The company Mylobster.ai has unveiled plans for a kernel-level AI assistant platform. The goal is to embed AI assistance directly into the operating system's core. This approach could enable more powerful cross-application workflows and agentic automation for both creative and technical users.

- Mylobster.ai founder Dendi Suhubdy argues that current AI assistants are limited by "userspace" access, relying on APIs and integration tokens, whereas a kernel-level position provides privileged visibility into system calls, file operations, and network traffic. - The technical approach for this deeper integration involves loadable kernel modules and eBPF programs on Linux, and kernel-mode drivers using KMDF with filesystem and network filtering on Windows. - Integrating AI at the kernel level introduces significant security and privacy concerns, as it could expand the attack surface for adversaries and bypass user-space safeguards like application sandboxes.
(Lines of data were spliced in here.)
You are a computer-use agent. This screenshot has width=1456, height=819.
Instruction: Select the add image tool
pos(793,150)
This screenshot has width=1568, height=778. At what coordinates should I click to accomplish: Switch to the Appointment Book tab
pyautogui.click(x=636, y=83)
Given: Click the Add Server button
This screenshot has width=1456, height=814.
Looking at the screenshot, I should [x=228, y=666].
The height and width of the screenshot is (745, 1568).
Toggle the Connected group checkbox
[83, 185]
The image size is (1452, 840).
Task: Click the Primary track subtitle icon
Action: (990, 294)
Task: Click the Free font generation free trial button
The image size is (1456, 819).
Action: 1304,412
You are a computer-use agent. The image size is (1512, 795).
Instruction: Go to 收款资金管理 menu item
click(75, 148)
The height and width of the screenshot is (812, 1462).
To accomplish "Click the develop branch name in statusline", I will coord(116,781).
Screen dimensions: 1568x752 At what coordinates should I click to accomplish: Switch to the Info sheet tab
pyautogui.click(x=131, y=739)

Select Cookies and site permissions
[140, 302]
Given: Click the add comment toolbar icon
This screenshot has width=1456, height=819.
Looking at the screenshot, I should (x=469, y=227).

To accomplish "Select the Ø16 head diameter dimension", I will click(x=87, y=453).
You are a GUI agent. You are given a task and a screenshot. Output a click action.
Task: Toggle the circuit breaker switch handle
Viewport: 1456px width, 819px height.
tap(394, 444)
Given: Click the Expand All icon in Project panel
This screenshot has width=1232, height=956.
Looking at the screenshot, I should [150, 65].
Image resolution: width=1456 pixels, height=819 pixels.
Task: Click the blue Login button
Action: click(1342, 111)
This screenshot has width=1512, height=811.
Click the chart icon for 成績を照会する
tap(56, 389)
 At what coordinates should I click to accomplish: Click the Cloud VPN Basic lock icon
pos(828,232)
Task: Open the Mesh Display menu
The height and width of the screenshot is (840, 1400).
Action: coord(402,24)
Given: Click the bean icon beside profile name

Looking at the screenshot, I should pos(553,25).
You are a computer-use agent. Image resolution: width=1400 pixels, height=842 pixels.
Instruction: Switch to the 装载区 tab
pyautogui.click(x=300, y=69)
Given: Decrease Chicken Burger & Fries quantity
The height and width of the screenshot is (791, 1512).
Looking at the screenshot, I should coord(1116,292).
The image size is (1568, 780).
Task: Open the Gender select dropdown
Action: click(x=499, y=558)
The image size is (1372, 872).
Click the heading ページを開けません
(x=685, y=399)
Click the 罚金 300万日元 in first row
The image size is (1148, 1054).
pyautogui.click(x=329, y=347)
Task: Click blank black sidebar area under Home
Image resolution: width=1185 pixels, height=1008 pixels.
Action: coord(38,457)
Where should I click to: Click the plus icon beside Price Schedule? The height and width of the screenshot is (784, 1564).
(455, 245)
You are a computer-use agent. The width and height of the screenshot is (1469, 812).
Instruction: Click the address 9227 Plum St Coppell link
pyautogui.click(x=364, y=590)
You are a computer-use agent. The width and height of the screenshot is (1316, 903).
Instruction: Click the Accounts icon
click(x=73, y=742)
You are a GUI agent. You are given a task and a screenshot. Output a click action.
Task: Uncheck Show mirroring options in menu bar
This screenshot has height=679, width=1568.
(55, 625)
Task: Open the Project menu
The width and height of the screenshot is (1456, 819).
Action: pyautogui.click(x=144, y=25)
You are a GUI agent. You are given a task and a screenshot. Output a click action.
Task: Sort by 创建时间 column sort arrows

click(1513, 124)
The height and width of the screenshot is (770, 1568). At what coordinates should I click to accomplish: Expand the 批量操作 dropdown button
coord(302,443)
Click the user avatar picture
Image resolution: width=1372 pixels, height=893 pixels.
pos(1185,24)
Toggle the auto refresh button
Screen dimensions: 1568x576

Malicious actors could potentially inject biases or backdoors into AI models during training, which would then manifest as kernel-level exploits. - The push for OS-level assistants is influenced by the rapid adoption of open-source personal agents like OpenClaw, demonstrating a demand for automation that can perform actions directly on a user's machine. - This architectural shift raises fundamental questions about authorship and agency in creative work, moving the AI from a simple tool to a "co-creator" that can suggest novel concepts and streamline complex design tasks. - In practice, effective human-AI creative workflows often break down tasks into sub-activities, with varying degrees of human and AI participation in idea generation, evaluation, and refinement, a model used by Netflix for script development. - The concept of an "AI Agent Operating System" (AIOS) is emerging as a framework to manage memory, tool execution, and inter-agent communication, treating AI agents like applications within a larger ecosystem. - Mylobster.ai views the personal assistant market, currently valued around $15 billion, as a stepping stone to a much larger $200 billion opportunity that includes IT support, productivity software, and endpoint security.